Ахматова любила Кардовских и иногда приходила к ним, бледная, без косметики, и любила часами смотреть, как Делла-Вос пишет красками: свернется на ампирном диване, как кошка, и тихо смотрит, никому не мешая.
Ахматова была сложным взрывным поэтическим механизмом с огромной энергией неприятия того, что ей не нравилось, а не нравилась ей с
1917 года и до самого конца в глубокой старости вся советская власть полностью. Она о себе правды ни в стихах, ни тем более в прозе или письмах не сказала: на самом деле была умнее и сложнее, чем ее окружение, перед которым всю жизнь ломала вынужденную комедию и считала всех своими приживалками и прислугами, прощая им глупость и ограниченность. Я таких дам очень не люблю, но Ахматова, несомненно, была очень и очень неглупа и – насквозь фальшива и порочна, как
Александр I, тоже одинокий фигляр в своей трудной и опасной жизни.

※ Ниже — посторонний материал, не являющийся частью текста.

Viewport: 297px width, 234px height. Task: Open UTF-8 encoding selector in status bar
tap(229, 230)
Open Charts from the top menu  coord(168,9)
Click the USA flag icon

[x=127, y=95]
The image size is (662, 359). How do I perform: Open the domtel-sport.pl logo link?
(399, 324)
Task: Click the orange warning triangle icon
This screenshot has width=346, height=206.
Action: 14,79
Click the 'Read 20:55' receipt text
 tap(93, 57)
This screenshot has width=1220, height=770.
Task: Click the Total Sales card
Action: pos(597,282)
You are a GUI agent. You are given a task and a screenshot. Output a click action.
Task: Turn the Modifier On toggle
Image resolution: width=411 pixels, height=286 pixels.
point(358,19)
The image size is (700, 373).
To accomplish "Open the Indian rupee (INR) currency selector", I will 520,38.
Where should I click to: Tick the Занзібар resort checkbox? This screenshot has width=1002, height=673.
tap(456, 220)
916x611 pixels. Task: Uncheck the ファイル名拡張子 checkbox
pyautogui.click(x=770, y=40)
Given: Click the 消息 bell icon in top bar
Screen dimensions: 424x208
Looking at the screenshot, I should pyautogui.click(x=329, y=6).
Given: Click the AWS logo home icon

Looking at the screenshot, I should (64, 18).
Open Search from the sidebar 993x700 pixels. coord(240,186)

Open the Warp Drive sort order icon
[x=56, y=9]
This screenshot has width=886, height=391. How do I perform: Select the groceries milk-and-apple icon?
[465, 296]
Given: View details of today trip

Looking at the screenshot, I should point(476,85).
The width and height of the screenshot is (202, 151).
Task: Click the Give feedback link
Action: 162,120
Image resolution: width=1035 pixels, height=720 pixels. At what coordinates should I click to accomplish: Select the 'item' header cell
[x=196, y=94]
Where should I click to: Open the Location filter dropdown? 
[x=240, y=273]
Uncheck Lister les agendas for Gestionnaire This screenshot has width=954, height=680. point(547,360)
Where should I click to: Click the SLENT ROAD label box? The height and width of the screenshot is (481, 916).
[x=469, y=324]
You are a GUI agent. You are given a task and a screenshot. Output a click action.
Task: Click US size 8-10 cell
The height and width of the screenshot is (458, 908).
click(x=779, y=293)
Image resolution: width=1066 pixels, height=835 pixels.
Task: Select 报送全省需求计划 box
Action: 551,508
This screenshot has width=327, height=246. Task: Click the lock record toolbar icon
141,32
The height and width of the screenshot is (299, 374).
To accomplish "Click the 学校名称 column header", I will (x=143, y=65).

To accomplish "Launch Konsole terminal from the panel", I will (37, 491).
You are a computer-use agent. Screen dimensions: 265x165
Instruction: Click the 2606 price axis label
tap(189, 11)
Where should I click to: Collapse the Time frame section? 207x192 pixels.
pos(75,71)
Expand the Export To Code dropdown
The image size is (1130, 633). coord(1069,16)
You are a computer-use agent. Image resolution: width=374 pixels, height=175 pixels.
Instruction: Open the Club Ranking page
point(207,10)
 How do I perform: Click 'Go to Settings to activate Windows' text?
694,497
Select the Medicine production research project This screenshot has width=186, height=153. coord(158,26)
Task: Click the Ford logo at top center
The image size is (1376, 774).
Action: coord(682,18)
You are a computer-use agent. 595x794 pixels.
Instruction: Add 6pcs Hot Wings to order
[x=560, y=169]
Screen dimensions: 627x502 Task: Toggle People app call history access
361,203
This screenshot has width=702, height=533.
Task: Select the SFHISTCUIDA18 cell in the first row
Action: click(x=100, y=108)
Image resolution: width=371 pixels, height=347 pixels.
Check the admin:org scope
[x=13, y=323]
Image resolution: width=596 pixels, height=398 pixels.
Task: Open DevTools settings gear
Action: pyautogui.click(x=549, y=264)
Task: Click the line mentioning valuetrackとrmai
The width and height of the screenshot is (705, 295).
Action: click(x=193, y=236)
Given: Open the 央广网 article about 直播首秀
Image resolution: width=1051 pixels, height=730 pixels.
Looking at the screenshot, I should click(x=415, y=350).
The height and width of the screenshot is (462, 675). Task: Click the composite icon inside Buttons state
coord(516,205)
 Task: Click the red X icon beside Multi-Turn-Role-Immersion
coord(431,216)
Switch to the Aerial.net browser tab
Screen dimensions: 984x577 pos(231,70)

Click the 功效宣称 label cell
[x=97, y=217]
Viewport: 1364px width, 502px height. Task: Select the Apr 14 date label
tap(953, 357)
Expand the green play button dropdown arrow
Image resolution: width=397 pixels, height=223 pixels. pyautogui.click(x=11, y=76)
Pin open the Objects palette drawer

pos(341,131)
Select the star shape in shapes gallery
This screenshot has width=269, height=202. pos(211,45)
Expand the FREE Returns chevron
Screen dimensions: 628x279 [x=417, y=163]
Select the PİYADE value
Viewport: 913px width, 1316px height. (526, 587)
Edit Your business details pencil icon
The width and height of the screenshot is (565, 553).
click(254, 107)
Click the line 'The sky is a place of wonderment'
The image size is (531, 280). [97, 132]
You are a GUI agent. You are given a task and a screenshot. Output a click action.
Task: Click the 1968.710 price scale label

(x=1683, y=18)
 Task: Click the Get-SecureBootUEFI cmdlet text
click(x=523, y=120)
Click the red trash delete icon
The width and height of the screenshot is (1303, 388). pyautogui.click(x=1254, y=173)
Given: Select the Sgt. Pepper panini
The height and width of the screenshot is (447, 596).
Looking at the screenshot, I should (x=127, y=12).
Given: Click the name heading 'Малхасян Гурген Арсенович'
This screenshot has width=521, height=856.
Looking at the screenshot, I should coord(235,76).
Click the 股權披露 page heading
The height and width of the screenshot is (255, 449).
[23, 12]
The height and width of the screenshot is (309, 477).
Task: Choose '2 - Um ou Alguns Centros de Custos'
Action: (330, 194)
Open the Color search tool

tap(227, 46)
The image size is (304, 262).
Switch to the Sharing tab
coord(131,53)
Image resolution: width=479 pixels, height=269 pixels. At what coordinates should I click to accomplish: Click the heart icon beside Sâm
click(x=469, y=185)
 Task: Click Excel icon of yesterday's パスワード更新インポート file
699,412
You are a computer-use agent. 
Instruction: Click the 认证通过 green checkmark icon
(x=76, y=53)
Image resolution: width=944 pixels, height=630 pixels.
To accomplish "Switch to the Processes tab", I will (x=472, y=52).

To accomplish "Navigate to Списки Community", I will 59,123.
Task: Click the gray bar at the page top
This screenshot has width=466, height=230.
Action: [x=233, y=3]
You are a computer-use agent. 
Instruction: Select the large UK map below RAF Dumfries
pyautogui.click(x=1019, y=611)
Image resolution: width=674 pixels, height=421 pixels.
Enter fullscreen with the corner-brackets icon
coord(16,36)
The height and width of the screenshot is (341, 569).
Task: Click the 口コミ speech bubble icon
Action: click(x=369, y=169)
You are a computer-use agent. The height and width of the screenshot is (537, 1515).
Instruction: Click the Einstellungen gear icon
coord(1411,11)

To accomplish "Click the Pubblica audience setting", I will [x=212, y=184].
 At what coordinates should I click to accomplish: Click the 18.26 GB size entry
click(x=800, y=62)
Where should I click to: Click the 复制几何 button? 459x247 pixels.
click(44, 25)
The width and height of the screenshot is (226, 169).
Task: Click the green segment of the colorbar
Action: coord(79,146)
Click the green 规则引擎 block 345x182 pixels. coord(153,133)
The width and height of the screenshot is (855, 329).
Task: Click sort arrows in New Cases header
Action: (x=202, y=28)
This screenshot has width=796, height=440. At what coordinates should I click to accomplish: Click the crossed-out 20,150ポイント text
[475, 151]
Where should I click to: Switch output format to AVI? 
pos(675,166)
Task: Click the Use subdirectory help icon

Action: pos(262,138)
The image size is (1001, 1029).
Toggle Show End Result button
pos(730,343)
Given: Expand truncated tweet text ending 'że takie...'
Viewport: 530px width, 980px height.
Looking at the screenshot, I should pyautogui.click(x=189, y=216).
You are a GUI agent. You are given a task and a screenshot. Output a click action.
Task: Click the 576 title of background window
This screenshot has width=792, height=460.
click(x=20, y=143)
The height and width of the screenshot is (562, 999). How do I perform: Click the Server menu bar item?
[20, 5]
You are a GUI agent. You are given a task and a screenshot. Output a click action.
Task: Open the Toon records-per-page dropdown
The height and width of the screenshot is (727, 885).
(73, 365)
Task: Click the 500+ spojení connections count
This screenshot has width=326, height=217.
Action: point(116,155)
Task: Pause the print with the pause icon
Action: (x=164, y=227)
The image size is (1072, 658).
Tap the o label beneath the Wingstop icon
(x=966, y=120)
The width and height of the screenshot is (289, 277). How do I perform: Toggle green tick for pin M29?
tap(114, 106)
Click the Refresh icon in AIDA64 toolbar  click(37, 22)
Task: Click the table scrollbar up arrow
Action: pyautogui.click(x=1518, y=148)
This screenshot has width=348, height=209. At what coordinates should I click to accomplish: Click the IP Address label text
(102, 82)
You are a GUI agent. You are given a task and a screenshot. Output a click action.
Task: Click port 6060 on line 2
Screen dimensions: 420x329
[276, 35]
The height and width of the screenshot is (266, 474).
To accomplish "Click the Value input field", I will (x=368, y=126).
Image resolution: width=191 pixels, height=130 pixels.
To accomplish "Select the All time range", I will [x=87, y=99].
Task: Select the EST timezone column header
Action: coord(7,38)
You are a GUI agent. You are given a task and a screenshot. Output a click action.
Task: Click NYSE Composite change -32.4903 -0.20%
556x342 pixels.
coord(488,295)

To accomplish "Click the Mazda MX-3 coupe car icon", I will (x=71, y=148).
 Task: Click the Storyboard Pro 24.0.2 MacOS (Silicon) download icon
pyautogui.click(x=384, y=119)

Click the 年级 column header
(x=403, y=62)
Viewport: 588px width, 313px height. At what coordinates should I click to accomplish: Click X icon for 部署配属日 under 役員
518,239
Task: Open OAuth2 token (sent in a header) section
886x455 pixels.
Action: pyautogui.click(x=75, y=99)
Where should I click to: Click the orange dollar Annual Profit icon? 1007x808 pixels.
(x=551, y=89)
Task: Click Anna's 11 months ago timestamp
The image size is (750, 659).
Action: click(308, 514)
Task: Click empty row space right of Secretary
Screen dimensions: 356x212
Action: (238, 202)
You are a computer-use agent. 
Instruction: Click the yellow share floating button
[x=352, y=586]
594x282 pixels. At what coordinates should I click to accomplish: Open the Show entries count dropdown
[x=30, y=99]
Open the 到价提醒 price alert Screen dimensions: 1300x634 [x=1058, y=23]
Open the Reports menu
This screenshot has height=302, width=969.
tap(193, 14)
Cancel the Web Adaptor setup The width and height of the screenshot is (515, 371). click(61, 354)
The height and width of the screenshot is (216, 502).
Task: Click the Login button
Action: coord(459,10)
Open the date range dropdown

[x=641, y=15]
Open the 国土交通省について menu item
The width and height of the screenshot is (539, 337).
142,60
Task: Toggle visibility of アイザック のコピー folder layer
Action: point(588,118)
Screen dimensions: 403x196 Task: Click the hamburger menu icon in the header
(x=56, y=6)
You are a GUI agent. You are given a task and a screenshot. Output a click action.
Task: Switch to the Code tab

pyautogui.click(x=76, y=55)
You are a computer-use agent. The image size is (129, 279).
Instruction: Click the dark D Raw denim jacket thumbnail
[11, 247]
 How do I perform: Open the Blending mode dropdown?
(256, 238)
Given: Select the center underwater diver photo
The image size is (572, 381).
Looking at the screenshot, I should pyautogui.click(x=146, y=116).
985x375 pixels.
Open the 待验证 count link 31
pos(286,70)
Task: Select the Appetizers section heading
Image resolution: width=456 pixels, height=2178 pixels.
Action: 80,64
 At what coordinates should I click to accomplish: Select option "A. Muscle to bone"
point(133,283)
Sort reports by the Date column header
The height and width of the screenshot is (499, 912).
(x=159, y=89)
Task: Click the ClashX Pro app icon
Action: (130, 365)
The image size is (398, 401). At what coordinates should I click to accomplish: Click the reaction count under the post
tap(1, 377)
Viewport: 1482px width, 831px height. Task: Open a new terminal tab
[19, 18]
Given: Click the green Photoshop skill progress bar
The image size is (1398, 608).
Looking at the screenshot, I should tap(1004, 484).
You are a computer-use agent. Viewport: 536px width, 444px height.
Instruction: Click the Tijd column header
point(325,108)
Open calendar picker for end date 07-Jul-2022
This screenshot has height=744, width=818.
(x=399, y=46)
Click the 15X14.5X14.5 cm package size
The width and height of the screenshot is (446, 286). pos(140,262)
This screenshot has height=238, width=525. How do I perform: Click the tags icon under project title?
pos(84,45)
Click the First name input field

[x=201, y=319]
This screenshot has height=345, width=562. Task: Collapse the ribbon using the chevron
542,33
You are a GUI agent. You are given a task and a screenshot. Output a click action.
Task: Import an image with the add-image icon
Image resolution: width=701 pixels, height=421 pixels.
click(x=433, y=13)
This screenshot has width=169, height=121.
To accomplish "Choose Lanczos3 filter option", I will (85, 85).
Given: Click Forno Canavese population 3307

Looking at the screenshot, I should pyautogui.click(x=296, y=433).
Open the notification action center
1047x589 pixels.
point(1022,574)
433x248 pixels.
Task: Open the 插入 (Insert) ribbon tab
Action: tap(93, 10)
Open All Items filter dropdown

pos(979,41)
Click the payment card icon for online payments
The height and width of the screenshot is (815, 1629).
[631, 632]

Вряд ли Ахматова могла к кому-нибудь привязаться или относиться естественно хорошо, и так, наверное, было смолоду, еще до испытаний большевизма, а после… тут вообще один мрак. Всерьез Ахматова любила, наверное, одну Глебову-Судейкину, свою сожительницу, о которой до смерти говорила с большой теплотой. Кардовская была очень близка к несчастному семейству Гумилевых-Ахматовых и привязана к ним
– говорила о них без всякого сарказма и ехидства, но подчеркивала, что Николай Степанович был очень нехорош собой и страшно косил, но как офицер был очень смел, имел два солдатских Георгия и с большевиками играл на очень близком расстоянии.
Кардовская считала, что в так называемом деле сенатора Таганцева он действительно брал на себя некоторые опасные поручения. Я считаю, что ошибались все и это дело было организовано чекистами как провокационное для обезлюживания Петрограда. По-видимому, и в судьбе самой Кардовской были какие-то острые моменты, которые она в прошлом скрывала, и скорее всего ее арестовывали ненадолго, была в ней опаленность огнем большевистского террора.